Uh oh, you went there - power factor. It was drawing power all right, just not "real" power. Power companies hate this, they have to pay for the line losses which occur due to the reactive I squared R loss when they only measure and charge for "real" power.


----------



## John Hasler (Mar 30, 2014)

AlanR said:


> Uh oh, you went there - power factor. It was drawing power all right, just not "real" power. Power companies hate this, they have to pay for the line losses which occur due to the reactive I squared R loss when they only measure and charge for "real" power.



The fancy meters used for large industrial and commercial customers record the power factor and the customers are charged extra if it's high.


----------



## sevansx (Mar 30, 2014)

_ I just purchased a TECO vfd and 3phase motor from Dealer's. Works great. Great customer service._


----------



## AlanR (Mar 30, 2014)

John Hasler said:


> The fancy meters used for large industrial and commercial customers record the power factor and the customers are charged extra if it's high.

» **Data supplied**
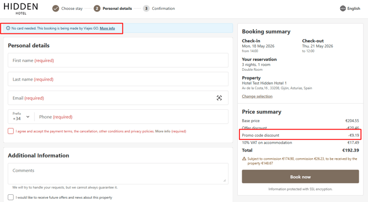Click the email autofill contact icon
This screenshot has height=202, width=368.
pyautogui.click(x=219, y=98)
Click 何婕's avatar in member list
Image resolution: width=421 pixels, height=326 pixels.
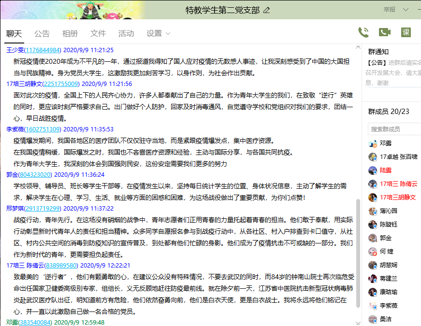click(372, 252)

* * *

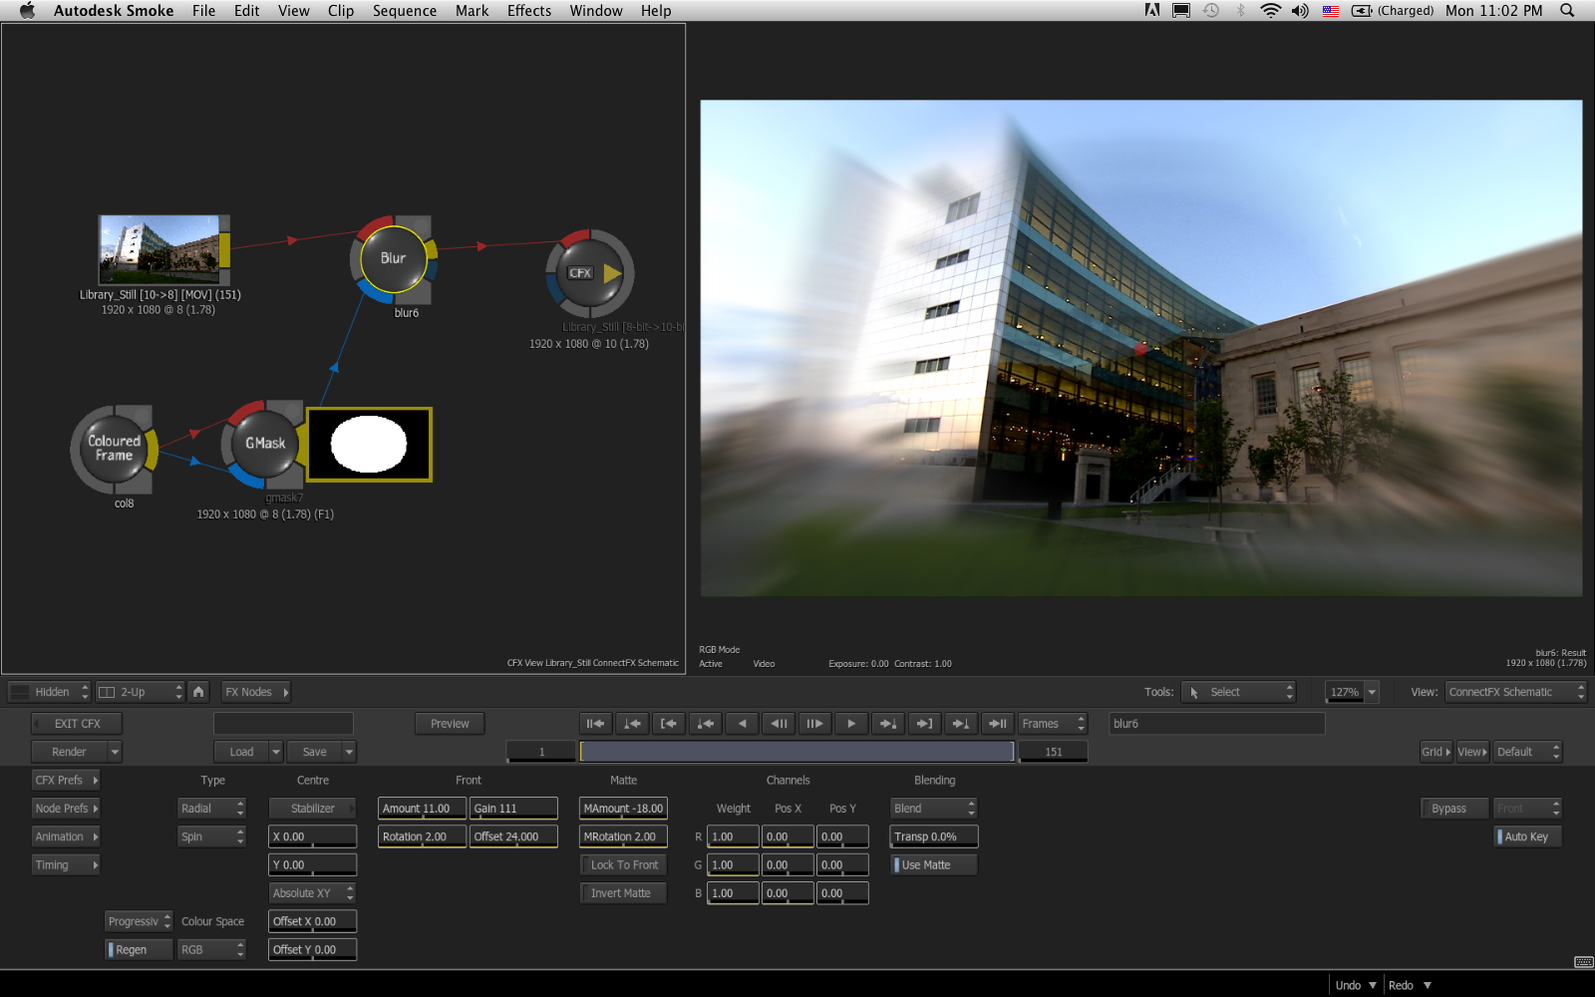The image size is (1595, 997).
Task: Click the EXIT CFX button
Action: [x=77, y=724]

» **Task statement**
From the power factor thread, write out the part that opens with the words containing "## sevansx (Mar" and closes with "AlanR (Mar 30, 2014)". The rows are separate from the power factor thread.

» **Expected answer**
## sevansx (Mar 30, 2014)

_ I just purchased a TECO vfd and 3phase motor from Dealer's. Works great. Great customer service._


----------



## AlanR (Mar 30, 2014)